• [DOCUMENT TEXT]:
=======
Most cookbooks are made in a two- or three-year breakneck cycle from the proposal stage to bookstore shelves. Dashtaki took nine years. “I’m so grateful it was allowed to cook and incubate as long as it did,” she says. The long production infuses it with a mature intelligence. The subject may be niche, but the cookbook has the confidence and singular vision of a classic.

“It’s a grown-up book,” says Nicola Miller, the British food writer behind the newsletter “Tales From Topographic Kitchens.” “I’d expect to find it alongside Patience Gray’s ‘Honey From a Weed.’”

“Yogurt & Whey” is part literary. It reads like a novel — the recipes and chapters are wrapped in stories written by the kind of cook you want to have a long talk with in the kitchen.
=======
• [INFORMATION PROVIDED]:
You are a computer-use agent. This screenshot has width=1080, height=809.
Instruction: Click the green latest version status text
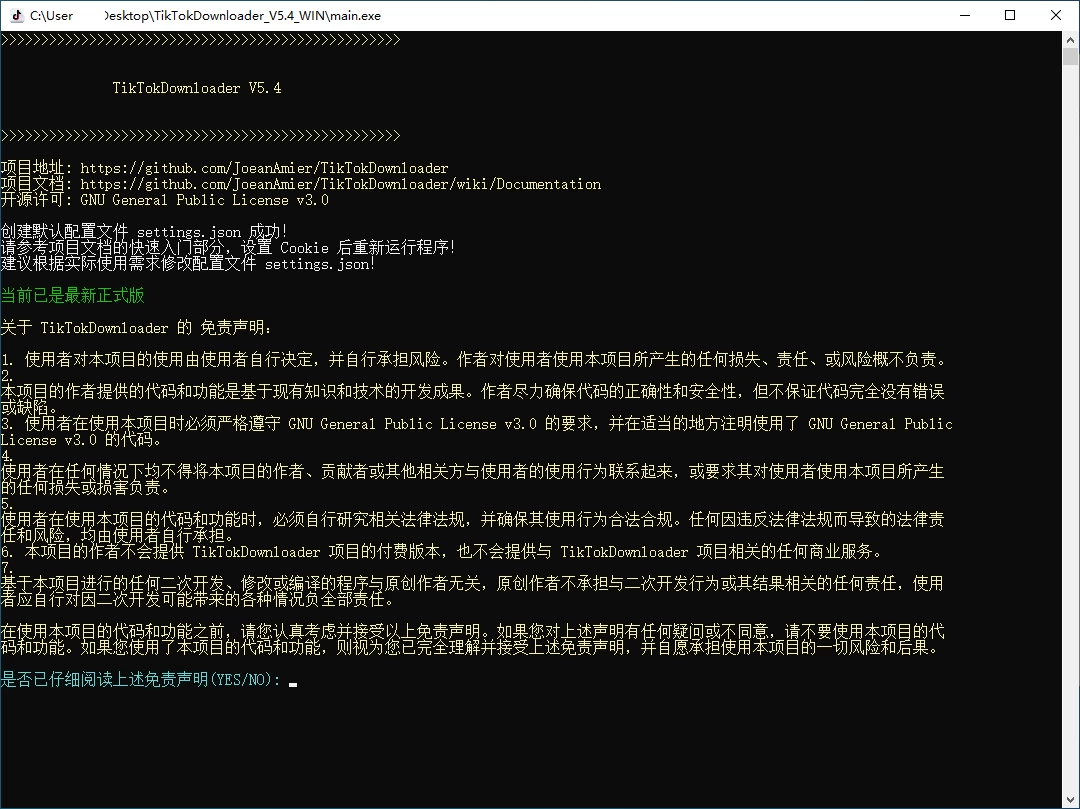(72, 295)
=======
• [TASKS TO CARRY OUT]:
**1.** In the passage on the yogurt cookbook, how long did Dashtaki take to make her book?
**2.** Carry on the passage on the yogurt cookbook, picking up after its final sentence.

• [RESULTS BY TASK]:
**1.** Nine years.

**2.**
“One of the books I emulated was ‘Like Water for Chocolate.’ I loved its emotion,” Dashtaki says. “I was writing about my life, including ingredients like lemons, walnuts, and mint.” Modern and traditional recipes punctuate the narrative — the lush New York Shuk Salad with its creamy roast eggplant and saffron yogurt finish, the fresh whey ceviche, and whey pancakes to please everyone.

In the current zeitgeist for all things fermented, it surely will appeal to anyone curious about wild cultures — from sourdough to brines.

“I am Armenian, and yogurt has been a big part of my life,” said Andrew Janjigian, the food writer behind the newsletter “Wordloaf.” “I’m loathe to waste, and the whey pickles have inspired me.”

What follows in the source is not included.